Tea Polyphenol-Derived Zinc-Rich Complexes for Enhanced Interfacial Dynamics in PEO-Based Gel Electrolytes

The aqueous zinc-ion battery (AZIB) is regarded as one of the most promising energy storage solutions. However, its widespread adoption is hindered by challenges such as zinc dendrite formation and undesirable side reactions, primarily caused by excess free water molecules and ions. This study introduces an ethylene oxide (PEO)-based gel electrolyte designed to address these limitations.
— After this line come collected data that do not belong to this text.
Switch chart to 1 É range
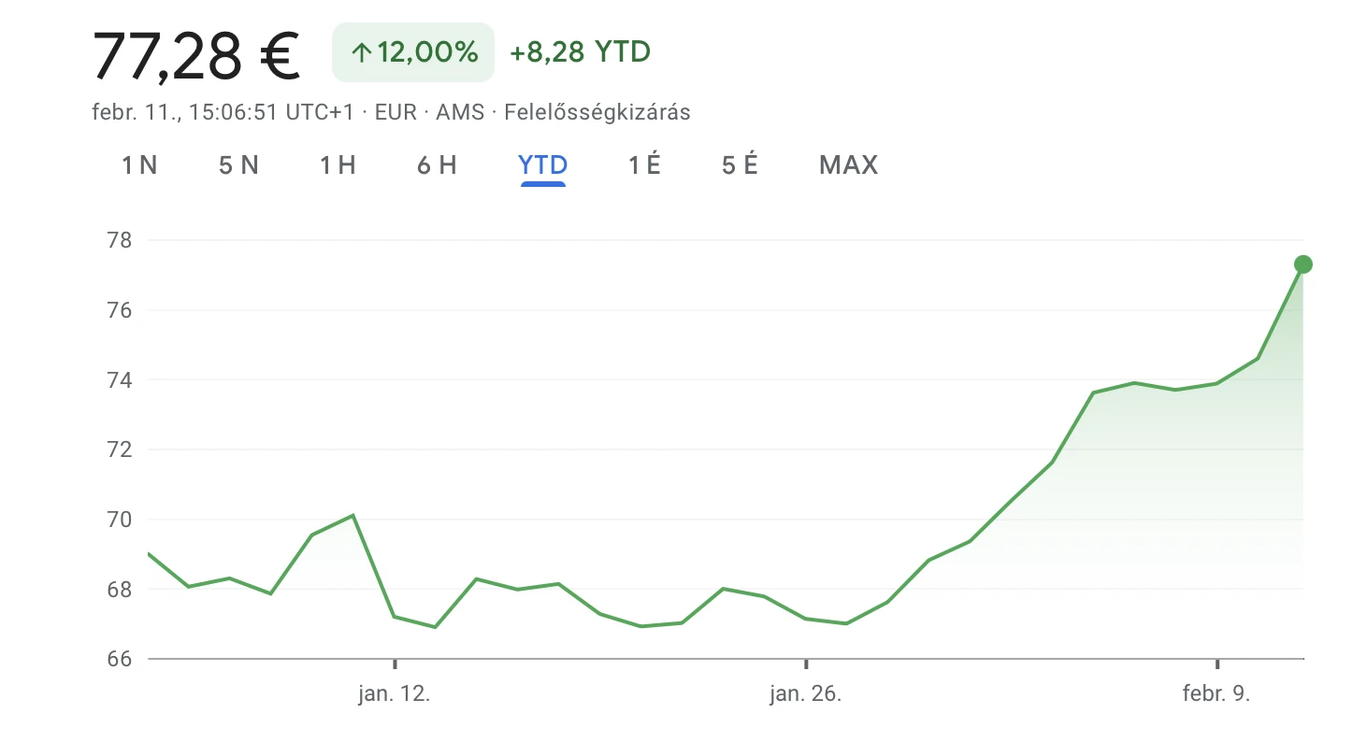Viewport: 1367px width, 742px height. (x=644, y=165)
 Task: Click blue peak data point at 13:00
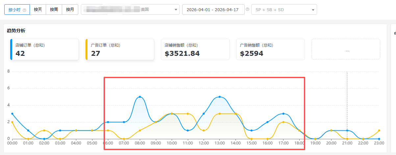click(x=219, y=97)
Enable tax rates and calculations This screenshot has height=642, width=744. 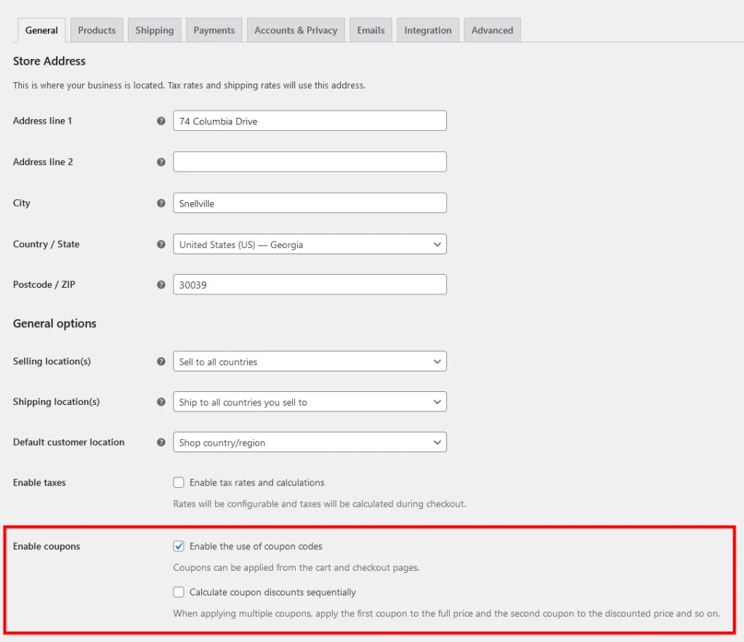coord(179,482)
By incorporating a zinc-rich ionic conductor (TP-Zn) that establishes a cross-linked hydrogen bond network, we successfully reduce the crystallinity of the PEO matrix and enhance the ionic conductivity and mechanical strength of the electrolyte. The resulting PGPS@TP-Zn gel electrolyte exhibits a remarkable tensile deformation of up to 1785%. The incorporation of TP-Zn significantly alleviates interfacial challenges between the electrolyte and electrode, leading to a more uniform zinc ion flux distribution. This, in turn, improves ion transport kinetics, resulting in a high ionic conductivity of 1.32 × 10–3 S cm–1 and a zinc ion transference number of 0.86. Furthermore, the Zn||Zn symmetrical cell shows exceptional stability when using PGPS@TP-Zn, with a cycle life exceeding 3000 h at a current density of 1 mA cm–2 and a capacity of 1 mAh cm–2. In addition, the Zn||PGPS@TP-Zn||α-MnO2 full cell maintains a capacity retention of 76.9% even after 1000 cycles at a current of 2 A g–1. Remarkably, the assembled pouch cell functions normally even when bent to a maximum angle of 180 degrees. This study highlights the significant practical advantages of the PGPS@TP-Zn gel electrolyte design for advanced AZIB applications.